Part of that engineering is invisible. It's hinting, the instructions inside a font file that tell a screen how to snap letterforms onto a pixel grid so a stem lands cleanly instead of smearing across two pixels. Monotype also worked with MIT's AgeLab to build a faster way to test how legible a typeface actually is, measuring how quickly people recognize letters under glance conditions rather than guessing from how the type looks on a designer's retina display. That research keeps landing on the same answer: humanist shapes with open counters win, square grotesques like Eurostile lose, and the gap widens the worse the viewing conditions get.
Phones were the first squeeze. Then wearables made it worse. A watch face, a fitness band, a connected medical patch: these have a fraction of the real estate, and the data on them is often the whole point of the product.
Designing type for that constraint is its own discipline. You're balancing glanceability against information density, fighting reflections on a tiny panel, and usually working with a user who's moving. Teams building wearable health apps run into this constantly, because a heart rate or a glucose number that's misread is worse than no number at all. The typeface choice stops being a style decision and becomes part of whether the product is safe to use.
And it's increasingly a legal one. Under the European Accessibility Act and updated WCAG guidance, legibility in commercial digital products isn't optional. Typography is one of the most common things that fails an accessibility audit.

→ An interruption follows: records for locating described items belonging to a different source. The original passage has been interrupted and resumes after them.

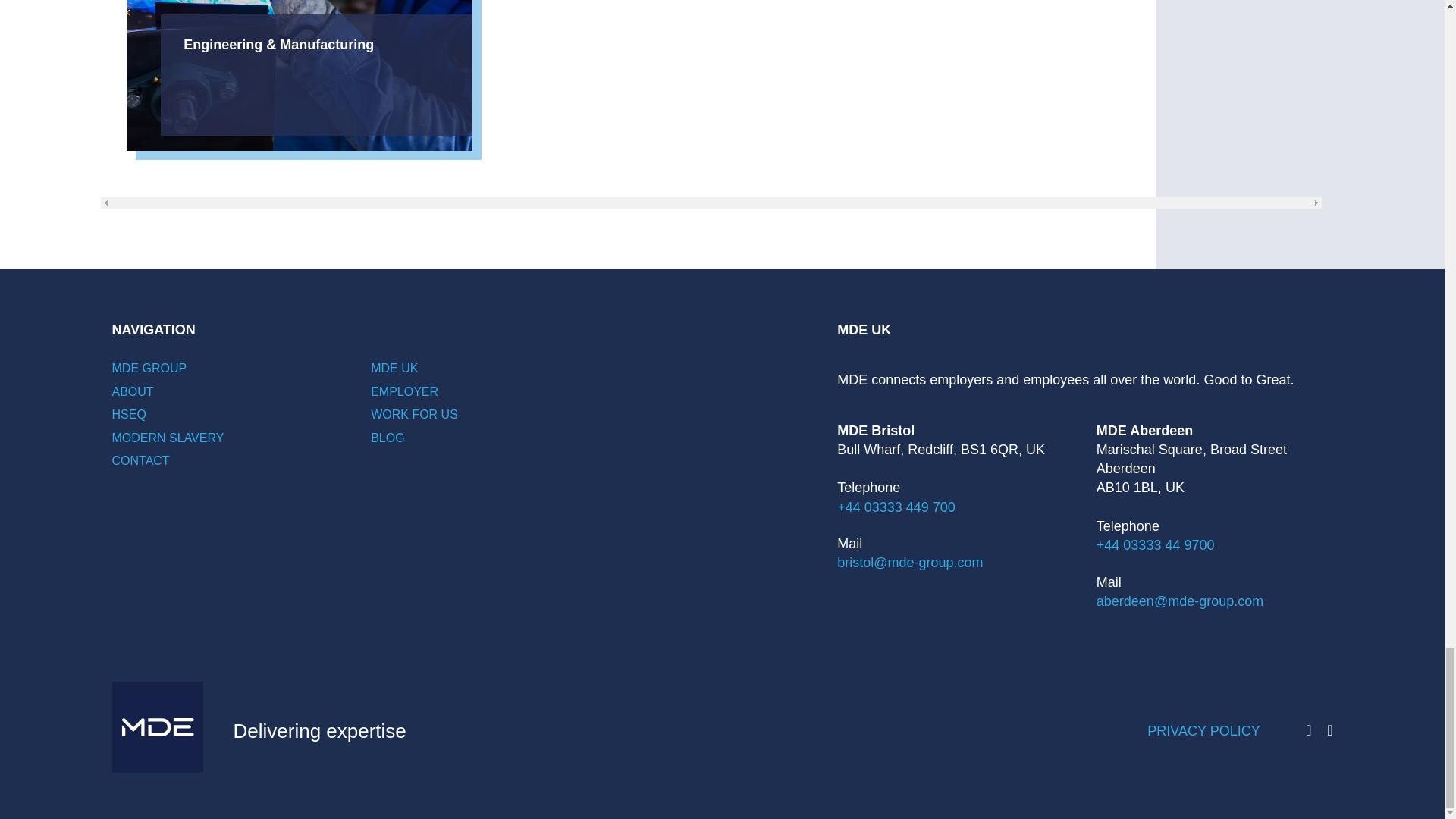
MDE GROUP (149, 367)
MDE UK (394, 367)
ABOUT (133, 391)
Given the description of an element on the screen output the (x, y) to click on. 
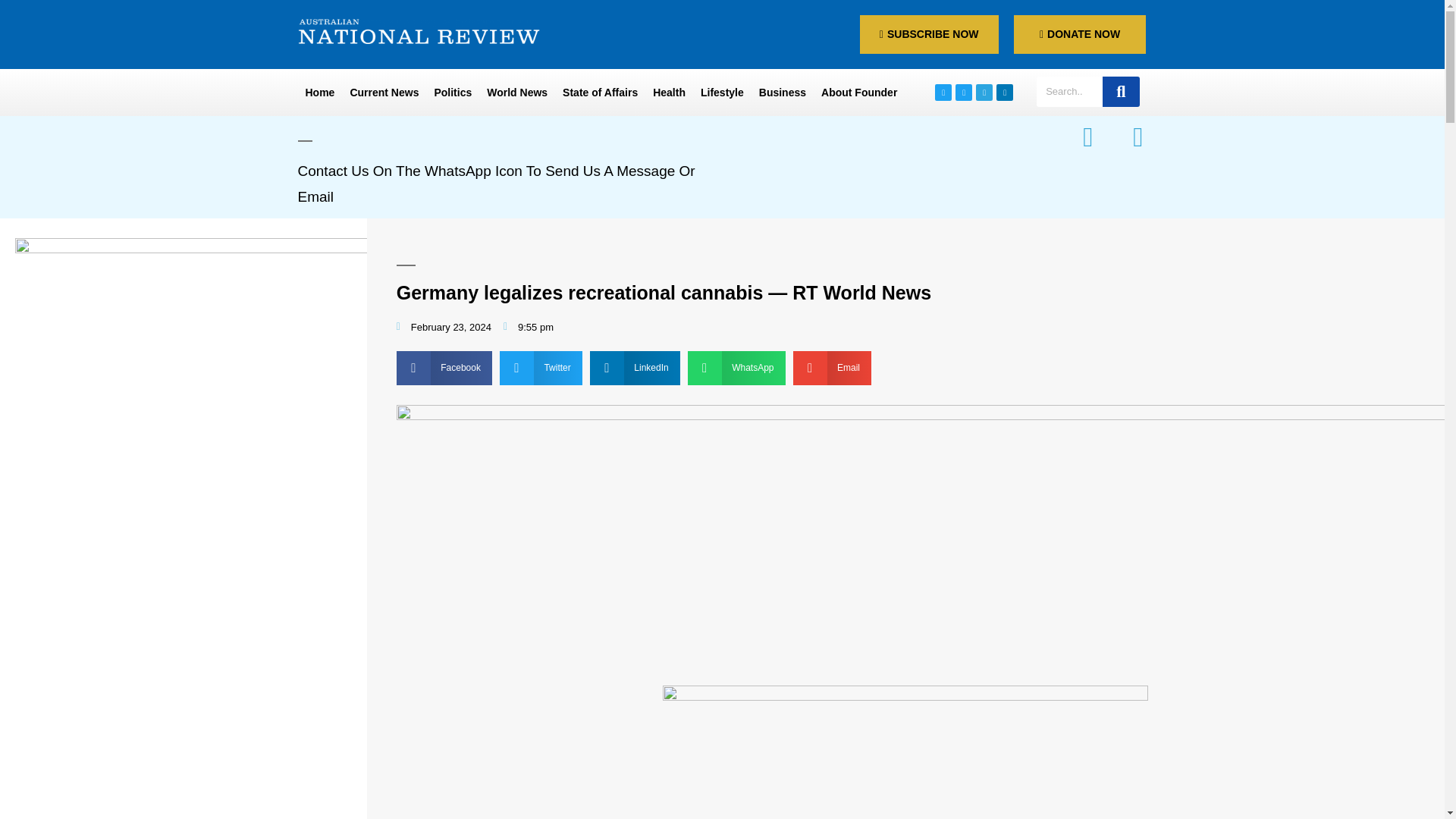
Business (782, 92)
Current News (384, 92)
Lifestyle (722, 92)
SUBSCRIBE NOW (929, 34)
Politics (452, 92)
DONATE NOW (1080, 34)
State of Affairs (599, 92)
World News (516, 92)
Home (319, 92)
About Founder (858, 92)
Health (669, 92)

So the font on the dashboard now carries compliance weight on top of everything the brand team cares about.
If you make connected hardware, you really have two typographic identities, and they don't have to be the same font.
There's the brand face, the one in the logo and the marketing, where you can be expressive. And there's the interface face, the one doing the unglamorous work on the device itself, where legibility beats personality every time. Plenty of strong tech brands run a custom or distinctive logo type alongside a boringly readable humanist sans for the actual UI. That's not a compromise. It's the correct answer to two different problems.

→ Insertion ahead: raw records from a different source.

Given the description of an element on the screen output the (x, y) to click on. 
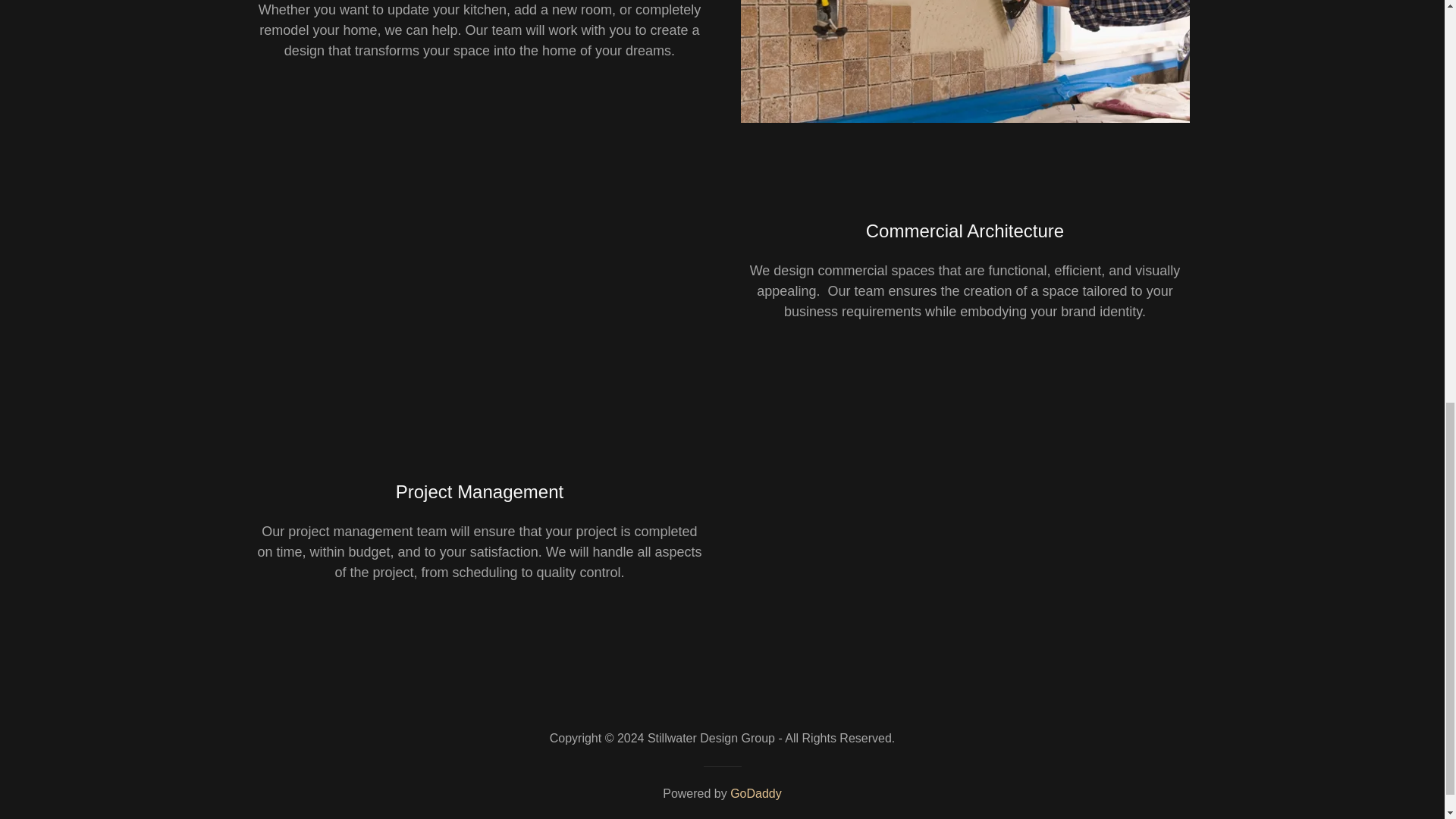
GoDaddy (755, 793)
Given the description of an element on the screen output the (x, y) to click on. 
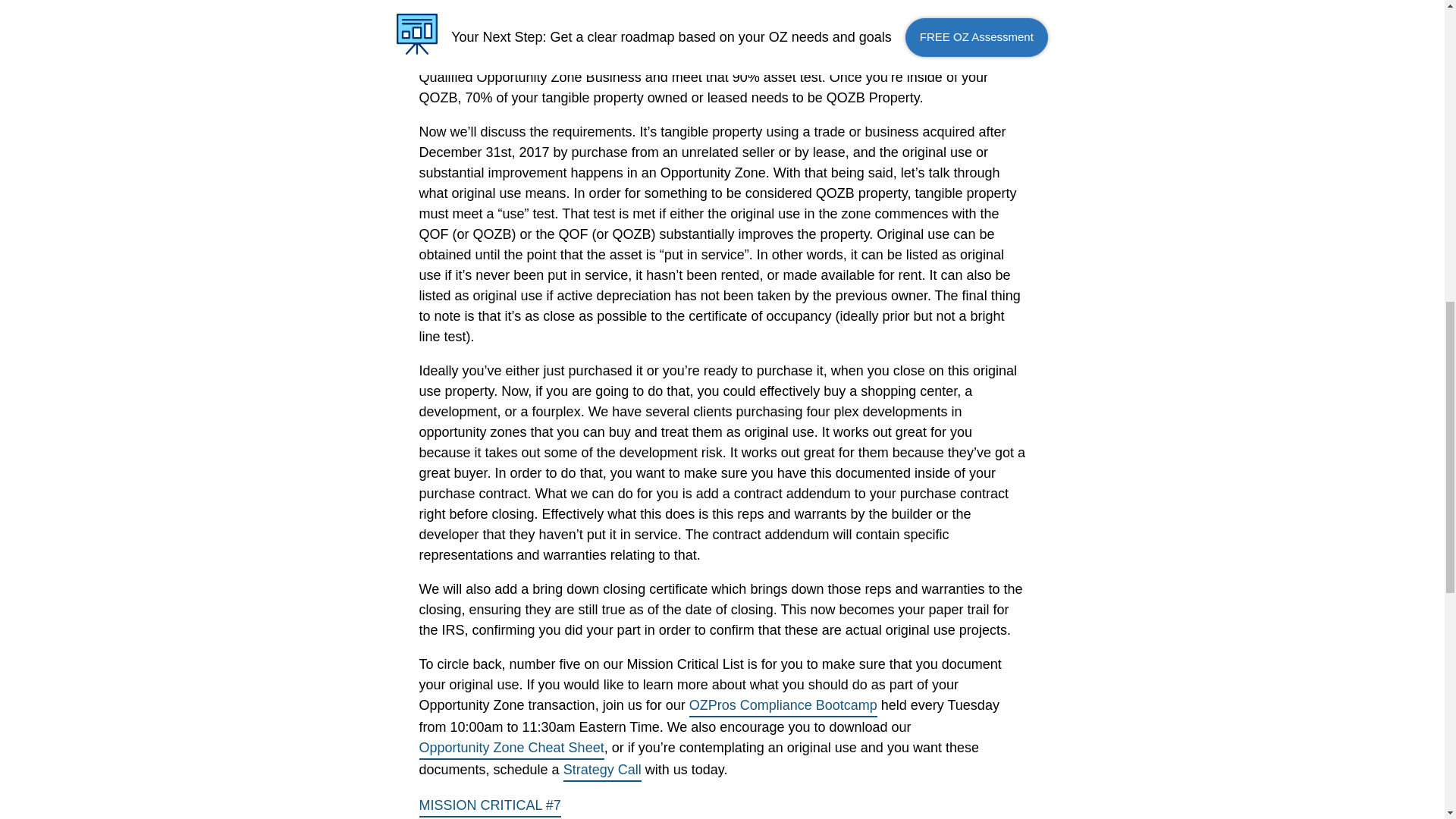
Strategy Call (602, 771)
Opportunity Zone Cheat Sheet (511, 748)
OZPros Compliance Bootcamp (782, 706)
Given the description of an element on the screen output the (x, y) to click on. 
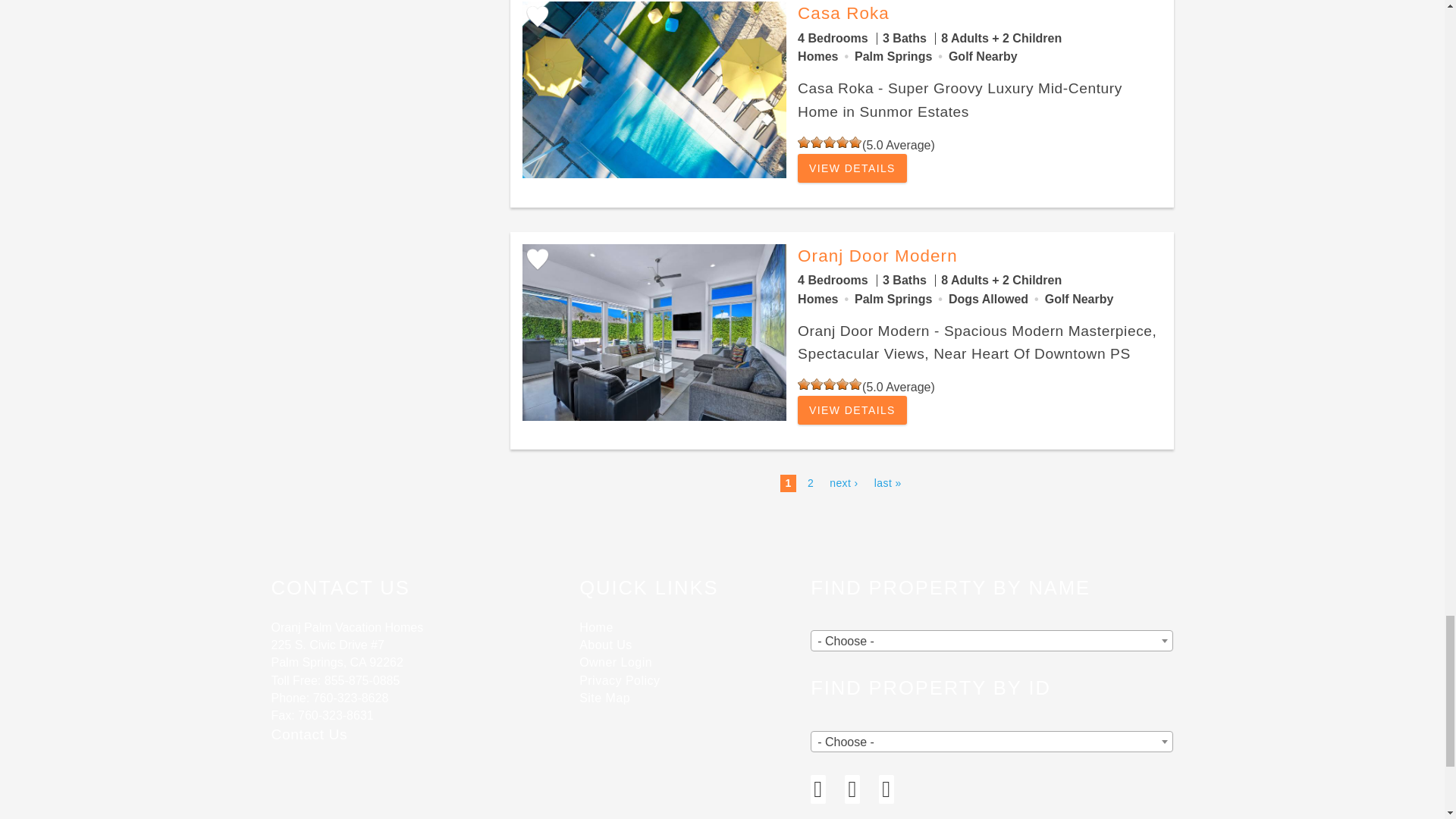
 Add Favorite (536, 16)
Go to last page (887, 483)
Go to next page (844, 483)
Go to page 2 (810, 483)
 Add Favorite (536, 259)
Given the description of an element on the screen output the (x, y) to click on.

The companies that get this wrong usually do it by forcing the brand font onto the screen because consistency felt important. Then a user squints at a reading they can't quite make out, and the brand takes the hit anyway, just in a worse way.
The font on your packaging is trying to get noticed. The font on your screen is trying to disappear, to hand over a number so cleanly that the user doesn't think about the type at all. A logo wants to be seen. A dashboard wants to be read. Knowing which one you're designing, in which moment, is most of the job.